Reproduce, exactly, the lines of the material below from the line containing "Emergencias (793, 2079)" through the line containing "[RamosMejia.com] (286, 105)", with both end lines included and nothing else.

————————

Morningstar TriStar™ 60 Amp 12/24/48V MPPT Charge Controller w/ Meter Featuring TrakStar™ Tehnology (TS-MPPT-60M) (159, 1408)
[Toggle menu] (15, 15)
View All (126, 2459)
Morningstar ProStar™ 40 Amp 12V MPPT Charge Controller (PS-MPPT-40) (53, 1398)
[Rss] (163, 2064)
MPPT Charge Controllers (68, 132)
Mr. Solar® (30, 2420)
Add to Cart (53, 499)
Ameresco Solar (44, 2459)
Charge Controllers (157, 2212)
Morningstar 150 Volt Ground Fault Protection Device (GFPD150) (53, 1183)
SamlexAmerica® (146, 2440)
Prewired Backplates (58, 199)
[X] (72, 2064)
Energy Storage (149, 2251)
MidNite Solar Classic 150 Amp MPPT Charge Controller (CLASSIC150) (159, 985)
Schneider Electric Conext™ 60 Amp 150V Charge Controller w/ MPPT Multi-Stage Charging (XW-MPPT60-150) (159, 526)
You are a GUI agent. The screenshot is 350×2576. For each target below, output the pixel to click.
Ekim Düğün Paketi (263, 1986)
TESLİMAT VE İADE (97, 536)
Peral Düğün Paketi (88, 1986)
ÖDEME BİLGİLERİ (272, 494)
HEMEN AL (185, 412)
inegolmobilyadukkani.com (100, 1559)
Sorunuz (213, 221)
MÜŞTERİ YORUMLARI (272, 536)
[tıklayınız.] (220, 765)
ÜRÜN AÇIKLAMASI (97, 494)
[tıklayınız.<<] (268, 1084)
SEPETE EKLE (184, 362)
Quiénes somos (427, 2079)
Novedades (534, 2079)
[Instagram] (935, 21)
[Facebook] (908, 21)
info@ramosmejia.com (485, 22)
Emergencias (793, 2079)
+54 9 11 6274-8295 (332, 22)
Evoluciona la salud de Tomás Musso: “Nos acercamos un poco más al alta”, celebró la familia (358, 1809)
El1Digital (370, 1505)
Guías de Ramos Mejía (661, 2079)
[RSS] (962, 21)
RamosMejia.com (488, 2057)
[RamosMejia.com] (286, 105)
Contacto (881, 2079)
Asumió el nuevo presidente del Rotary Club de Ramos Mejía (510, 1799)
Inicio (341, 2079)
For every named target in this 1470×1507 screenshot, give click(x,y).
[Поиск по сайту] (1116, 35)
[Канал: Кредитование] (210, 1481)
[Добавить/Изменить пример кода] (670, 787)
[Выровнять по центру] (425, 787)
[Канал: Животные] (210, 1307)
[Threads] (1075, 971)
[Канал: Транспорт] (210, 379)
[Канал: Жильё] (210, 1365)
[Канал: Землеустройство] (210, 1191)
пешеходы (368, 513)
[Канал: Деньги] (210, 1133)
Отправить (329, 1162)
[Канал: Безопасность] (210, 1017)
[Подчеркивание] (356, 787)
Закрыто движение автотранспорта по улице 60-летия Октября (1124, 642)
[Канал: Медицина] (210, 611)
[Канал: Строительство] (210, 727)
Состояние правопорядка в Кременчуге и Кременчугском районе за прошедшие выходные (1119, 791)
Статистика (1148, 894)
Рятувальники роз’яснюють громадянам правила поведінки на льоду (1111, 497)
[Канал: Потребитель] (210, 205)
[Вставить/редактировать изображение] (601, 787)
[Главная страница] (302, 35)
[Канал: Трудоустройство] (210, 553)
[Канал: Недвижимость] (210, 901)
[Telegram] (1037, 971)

————————

→ **Response box**
Emergencias (793, 2079)
+54 9 11 6274-8295 (332, 22)
Evoluciona la salud de Tomás Musso: “Nos acercamos un poco más al alta”, celebró la familia (358, 1809)
El1Digital (370, 1505)
Guías de Ramos Mejía (661, 2079)
[RSS] (962, 21)
RamosMejia.com (488, 2057)
[RamosMejia.com] (286, 105)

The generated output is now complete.